What you need to do →
Quote exactly, and only, the lines of the material below from the line with "Where should I click to: Click the Standard" through the line with "Task: Click the Enregistrer button".

Entries shown →
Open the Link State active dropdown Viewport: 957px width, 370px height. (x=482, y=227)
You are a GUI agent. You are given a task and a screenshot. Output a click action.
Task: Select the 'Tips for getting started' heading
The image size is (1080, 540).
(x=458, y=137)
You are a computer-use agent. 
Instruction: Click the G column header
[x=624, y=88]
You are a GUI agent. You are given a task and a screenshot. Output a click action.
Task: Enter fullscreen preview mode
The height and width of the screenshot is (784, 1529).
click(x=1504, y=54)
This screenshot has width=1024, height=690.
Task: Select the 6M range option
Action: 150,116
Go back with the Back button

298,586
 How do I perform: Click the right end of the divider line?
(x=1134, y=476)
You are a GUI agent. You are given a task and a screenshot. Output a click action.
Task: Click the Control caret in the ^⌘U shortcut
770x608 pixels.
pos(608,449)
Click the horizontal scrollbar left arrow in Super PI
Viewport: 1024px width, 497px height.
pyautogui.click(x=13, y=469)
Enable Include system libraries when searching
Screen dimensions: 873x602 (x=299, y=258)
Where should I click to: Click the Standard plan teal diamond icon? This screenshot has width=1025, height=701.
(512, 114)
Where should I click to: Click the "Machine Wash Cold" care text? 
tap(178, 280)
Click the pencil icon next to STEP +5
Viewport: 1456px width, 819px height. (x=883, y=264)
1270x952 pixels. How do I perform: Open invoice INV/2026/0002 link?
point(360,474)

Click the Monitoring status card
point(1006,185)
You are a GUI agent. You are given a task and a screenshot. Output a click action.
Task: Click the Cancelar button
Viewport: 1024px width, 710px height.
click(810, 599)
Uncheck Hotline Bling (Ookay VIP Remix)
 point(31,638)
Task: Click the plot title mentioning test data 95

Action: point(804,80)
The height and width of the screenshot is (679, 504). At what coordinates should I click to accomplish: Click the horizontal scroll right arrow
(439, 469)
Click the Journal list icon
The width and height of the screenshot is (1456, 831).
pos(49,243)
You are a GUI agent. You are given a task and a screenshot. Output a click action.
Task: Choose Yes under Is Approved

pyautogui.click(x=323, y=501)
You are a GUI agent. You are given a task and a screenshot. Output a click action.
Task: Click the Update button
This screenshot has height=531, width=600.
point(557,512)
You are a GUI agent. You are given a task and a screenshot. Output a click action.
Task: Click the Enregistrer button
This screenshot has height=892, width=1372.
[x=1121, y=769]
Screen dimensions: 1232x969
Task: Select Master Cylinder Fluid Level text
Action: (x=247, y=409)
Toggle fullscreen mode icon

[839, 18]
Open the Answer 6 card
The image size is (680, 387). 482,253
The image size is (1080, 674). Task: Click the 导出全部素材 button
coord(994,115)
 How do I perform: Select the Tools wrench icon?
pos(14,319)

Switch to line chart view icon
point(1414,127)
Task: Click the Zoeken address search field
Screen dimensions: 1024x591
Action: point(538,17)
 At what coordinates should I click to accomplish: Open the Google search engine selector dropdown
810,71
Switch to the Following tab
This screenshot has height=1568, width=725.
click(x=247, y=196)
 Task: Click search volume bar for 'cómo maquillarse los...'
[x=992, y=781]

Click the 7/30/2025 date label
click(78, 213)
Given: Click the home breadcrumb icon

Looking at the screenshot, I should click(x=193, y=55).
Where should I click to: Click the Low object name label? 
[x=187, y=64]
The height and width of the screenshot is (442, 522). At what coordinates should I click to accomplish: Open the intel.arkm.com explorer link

Answer for this exercise →
Where should I click to: Click the Standard plan teal diamond icon? This screenshot has width=1025, height=701.
(512, 114)
Where should I click to: Click the "Machine Wash Cold" care text? 
tap(178, 280)
Click the pencil icon next to STEP +5
Viewport: 1456px width, 819px height. (x=883, y=264)
1270x952 pixels. How do I perform: Open invoice INV/2026/0002 link?
point(360,474)

Click the Monitoring status card
point(1006,185)
You are a GUI agent. You are given a task and a screenshot. Output a click action.
Task: Click the Cancelar button
Viewport: 1024px width, 710px height.
click(810, 599)
Uncheck Hotline Bling (Ookay VIP Remix)
 point(31,638)
Task: Click the plot title mentioning test data 95

Action: point(804,80)
The height and width of the screenshot is (679, 504). At what coordinates should I click to accomplish: Click the horizontal scroll right arrow
(439, 469)
Click the Journal list icon
The width and height of the screenshot is (1456, 831).
pos(49,243)
You are a GUI agent. You are given a task and a screenshot. Output a click action.
Task: Choose Yes under Is Approved

pyautogui.click(x=323, y=501)
You are a GUI agent. You are given a task and a screenshot. Output a click action.
Task: Click the Update button
This screenshot has height=531, width=600.
point(557,512)
You are a GUI agent. You are given a task and a screenshot. Output a click action.
Task: Click the Enregistrer button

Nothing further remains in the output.